— Не хочу, — мотнул Дадоджон головой.
Он вдруг ощутил себя побитой собакой — словно подслушал разговор Нуруллобека с Гульнор. Ему захотелось заплакать от досады, от обиды и боли, сжавшей сердце. Как унизил его Нуруллобек, как тонко дал понять, что правда торжествует и в конечном счете счастлив он, а не ты. Да, он счастлив, Нуруллобек, счастлив! А я ничтожен… ничтожество я, сам себе мерзок. Зачем, для чего было нужно так поступать с Нуруллобеком? Ака Мулло, ах, ака Мулло, ведь вам жить-то оставалось всего ничего, зачем же вы стали мешать счастью людей? Чего вы добивались, разлучив меня с Наргис, а Нуруллобека с Марджоной? Может быть, с ним она не была бы Шаддодой, ведь говорят, что любовь облагораживает. А я не люблю ее, мы с ней чужие… Вы клялись, что хотите возвысить меня, а на деле толкнули в пропасть, и я не знаю, как удержаться, качусь, падаю все ниже, и мне стыдно смотреть людям в глаза.
Дадоджон не сдержал тяжкого вздоха и повел глазами. Он увидел на столе бутылку из-под водки. В этом облегчение? Вон Бурихон напился, наелся, ему тепло и хорошо… Дадоджон грохнул кулаком по столу.

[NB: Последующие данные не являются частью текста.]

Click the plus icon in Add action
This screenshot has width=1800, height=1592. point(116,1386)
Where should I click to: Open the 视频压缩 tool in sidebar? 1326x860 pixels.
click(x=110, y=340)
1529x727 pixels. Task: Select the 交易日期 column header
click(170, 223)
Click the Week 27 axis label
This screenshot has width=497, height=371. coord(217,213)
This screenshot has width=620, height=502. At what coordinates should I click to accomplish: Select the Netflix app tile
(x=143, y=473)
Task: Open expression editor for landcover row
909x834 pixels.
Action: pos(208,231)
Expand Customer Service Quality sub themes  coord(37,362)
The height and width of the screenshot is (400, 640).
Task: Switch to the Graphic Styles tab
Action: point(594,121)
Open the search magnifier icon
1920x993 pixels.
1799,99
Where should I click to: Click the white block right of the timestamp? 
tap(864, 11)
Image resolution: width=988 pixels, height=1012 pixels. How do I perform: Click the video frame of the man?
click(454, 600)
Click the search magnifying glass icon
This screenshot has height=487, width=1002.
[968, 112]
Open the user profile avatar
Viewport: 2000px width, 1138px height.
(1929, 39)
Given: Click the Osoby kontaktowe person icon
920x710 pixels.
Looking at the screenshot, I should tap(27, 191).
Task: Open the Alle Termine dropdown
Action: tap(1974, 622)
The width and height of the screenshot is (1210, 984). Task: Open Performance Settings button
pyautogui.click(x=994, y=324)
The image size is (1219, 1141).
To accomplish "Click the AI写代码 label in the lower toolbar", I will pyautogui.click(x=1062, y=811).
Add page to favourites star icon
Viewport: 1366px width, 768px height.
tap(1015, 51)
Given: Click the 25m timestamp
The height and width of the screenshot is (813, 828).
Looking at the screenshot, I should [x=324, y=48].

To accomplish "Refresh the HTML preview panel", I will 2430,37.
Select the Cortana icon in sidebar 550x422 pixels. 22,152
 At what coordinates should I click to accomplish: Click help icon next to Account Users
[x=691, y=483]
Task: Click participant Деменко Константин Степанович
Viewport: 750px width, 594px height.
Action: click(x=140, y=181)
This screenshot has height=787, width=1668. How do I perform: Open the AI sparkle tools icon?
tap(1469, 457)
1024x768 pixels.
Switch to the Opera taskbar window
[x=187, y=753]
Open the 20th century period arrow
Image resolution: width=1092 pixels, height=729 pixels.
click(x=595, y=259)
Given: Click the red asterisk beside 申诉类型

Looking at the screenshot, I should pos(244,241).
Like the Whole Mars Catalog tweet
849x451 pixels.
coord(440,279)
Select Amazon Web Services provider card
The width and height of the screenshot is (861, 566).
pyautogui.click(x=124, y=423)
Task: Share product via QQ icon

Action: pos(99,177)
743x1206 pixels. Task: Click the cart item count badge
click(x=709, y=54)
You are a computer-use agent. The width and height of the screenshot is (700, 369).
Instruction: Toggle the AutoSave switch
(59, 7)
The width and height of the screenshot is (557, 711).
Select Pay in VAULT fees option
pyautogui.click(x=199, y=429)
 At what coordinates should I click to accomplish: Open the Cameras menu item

— Шаддода! — закричал он. — Тащи водку!
— Что с тобой? — вытаращилась жена. Она хотела возмутиться, но вмешался Бурихон.
— Не пе-пе-речь! — повел он пальцем перед ее носом. — Раз муж сказал, надо выполнять. Мужа надо слушаться!
Марджона ушла в чулан, вынесла бутылку и поставила перед мужем. Дадоджон схватил бутылку, сам откупорил, наполнил, перелив через край, две стопки и, чокнувшись с Бурихоном, выпил свою до последней капли.
— Вот! — сказал он, со стуком поставив стопку на стол.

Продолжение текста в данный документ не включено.